Start of Data to use
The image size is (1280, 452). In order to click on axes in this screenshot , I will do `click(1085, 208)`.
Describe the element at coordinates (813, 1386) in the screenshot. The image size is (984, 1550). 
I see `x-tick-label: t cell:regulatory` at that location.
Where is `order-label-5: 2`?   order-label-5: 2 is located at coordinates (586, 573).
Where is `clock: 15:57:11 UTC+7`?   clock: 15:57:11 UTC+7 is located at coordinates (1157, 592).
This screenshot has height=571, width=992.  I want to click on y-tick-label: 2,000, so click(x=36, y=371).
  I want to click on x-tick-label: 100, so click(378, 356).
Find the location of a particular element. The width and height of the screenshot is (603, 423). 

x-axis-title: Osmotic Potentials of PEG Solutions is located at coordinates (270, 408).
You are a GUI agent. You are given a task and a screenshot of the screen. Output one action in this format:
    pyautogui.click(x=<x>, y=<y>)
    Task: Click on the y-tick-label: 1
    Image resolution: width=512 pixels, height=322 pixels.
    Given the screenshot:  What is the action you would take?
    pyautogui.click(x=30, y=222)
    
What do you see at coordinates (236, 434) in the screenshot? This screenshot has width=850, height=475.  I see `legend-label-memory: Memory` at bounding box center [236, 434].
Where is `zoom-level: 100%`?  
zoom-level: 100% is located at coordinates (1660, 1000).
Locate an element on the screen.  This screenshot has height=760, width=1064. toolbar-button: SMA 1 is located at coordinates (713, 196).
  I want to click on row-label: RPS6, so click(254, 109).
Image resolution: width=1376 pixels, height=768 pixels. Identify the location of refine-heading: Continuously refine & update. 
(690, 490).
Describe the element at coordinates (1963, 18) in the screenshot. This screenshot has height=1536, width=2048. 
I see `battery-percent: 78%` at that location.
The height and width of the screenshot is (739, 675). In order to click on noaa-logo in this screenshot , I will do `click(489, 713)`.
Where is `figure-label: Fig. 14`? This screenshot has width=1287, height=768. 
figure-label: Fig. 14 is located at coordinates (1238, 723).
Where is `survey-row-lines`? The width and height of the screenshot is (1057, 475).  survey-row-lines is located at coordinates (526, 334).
End of Data to use
What needs to be done:
Edit the rows above so that every "Where is" becomes "Find", and leave everything else unchanged.

Answer section:
The image size is (1280, 452). In order to click on axes in this screenshot , I will do `click(1085, 208)`.
Describe the element at coordinates (813, 1386) in the screenshot. The image size is (984, 1550). 
I see `x-tick-label: t cell:regulatory` at that location.
Find `order-label-5: 2`?   order-label-5: 2 is located at coordinates (586, 573).
Find `clock: 15:57:11 UTC+7`?   clock: 15:57:11 UTC+7 is located at coordinates (1157, 592).
This screenshot has height=571, width=992.  I want to click on y-tick-label: 2,000, so click(x=36, y=371).
  I want to click on x-tick-label: 100, so click(378, 356).
Find the location of a particular element. The width and height of the screenshot is (603, 423). 

x-axis-title: Osmotic Potentials of PEG Solutions is located at coordinates (270, 408).
You are a GUI agent. You are given a task and a screenshot of the screen. Output one action in this format:
    pyautogui.click(x=<x>, y=<y>)
    Task: Click on the y-tick-label: 1
    Image resolution: width=512 pixels, height=322 pixels.
    Given the screenshot:  What is the action you would take?
    pyautogui.click(x=30, y=222)
    
What do you see at coordinates (236, 434) in the screenshot? This screenshot has width=850, height=475.  I see `legend-label-memory: Memory` at bounding box center [236, 434].
Find `zoom-level: 100%`?  
zoom-level: 100% is located at coordinates (1660, 1000).
Locate an element on the screen.  This screenshot has height=760, width=1064. toolbar-button: SMA 1 is located at coordinates (713, 196).
  I want to click on row-label: RPS6, so click(254, 109).
Image resolution: width=1376 pixels, height=768 pixels. Identify the location of refine-heading: Continuously refine & update. 
(690, 490).
Describe the element at coordinates (1963, 18) in the screenshot. This screenshot has height=1536, width=2048. 
I see `battery-percent: 78%` at that location.
The height and width of the screenshot is (739, 675). In order to click on noaa-logo in this screenshot , I will do `click(489, 713)`.
Find `figure-label: Fig. 14`? This screenshot has width=1287, height=768. 
figure-label: Fig. 14 is located at coordinates (1238, 723).
Find `survey-row-lines`? The width and height of the screenshot is (1057, 475).  survey-row-lines is located at coordinates (526, 334).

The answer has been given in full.